Work instructions:
From the records below, copy each line that has the word "computer" in it.

Provided information:
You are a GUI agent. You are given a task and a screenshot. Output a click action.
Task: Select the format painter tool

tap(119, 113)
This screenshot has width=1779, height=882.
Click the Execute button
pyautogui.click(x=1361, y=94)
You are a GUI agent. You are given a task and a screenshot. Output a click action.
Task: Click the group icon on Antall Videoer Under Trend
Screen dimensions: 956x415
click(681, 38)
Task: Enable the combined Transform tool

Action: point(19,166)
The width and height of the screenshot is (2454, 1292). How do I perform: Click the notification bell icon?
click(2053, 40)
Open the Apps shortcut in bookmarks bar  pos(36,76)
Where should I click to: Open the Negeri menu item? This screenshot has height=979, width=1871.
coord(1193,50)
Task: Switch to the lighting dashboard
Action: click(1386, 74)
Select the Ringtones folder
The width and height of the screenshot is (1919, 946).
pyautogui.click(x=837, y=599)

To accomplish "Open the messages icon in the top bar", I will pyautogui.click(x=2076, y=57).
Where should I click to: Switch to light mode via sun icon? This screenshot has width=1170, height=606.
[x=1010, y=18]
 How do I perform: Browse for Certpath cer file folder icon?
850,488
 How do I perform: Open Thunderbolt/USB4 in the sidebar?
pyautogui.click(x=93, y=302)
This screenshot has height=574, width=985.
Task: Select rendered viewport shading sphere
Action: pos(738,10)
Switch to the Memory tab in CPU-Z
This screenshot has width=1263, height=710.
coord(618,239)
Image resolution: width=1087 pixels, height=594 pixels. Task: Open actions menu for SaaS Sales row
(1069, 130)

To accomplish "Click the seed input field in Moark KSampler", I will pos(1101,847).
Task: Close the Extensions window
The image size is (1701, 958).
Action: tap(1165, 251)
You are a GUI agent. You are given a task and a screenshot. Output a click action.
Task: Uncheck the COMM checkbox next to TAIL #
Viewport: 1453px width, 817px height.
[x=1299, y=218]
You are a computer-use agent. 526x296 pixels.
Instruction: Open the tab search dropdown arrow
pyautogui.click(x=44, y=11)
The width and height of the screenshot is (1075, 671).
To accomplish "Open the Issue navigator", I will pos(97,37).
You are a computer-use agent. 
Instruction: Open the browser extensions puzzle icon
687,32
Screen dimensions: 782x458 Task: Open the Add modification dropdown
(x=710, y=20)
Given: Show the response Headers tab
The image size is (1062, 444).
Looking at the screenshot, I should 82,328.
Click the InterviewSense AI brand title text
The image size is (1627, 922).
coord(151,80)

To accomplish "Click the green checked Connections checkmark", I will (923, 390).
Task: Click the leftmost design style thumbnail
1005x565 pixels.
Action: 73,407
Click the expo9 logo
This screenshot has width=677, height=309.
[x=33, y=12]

Completed exercise:
You are a computer-use agent. 526x296 pixels.
You are a computer-use agent. 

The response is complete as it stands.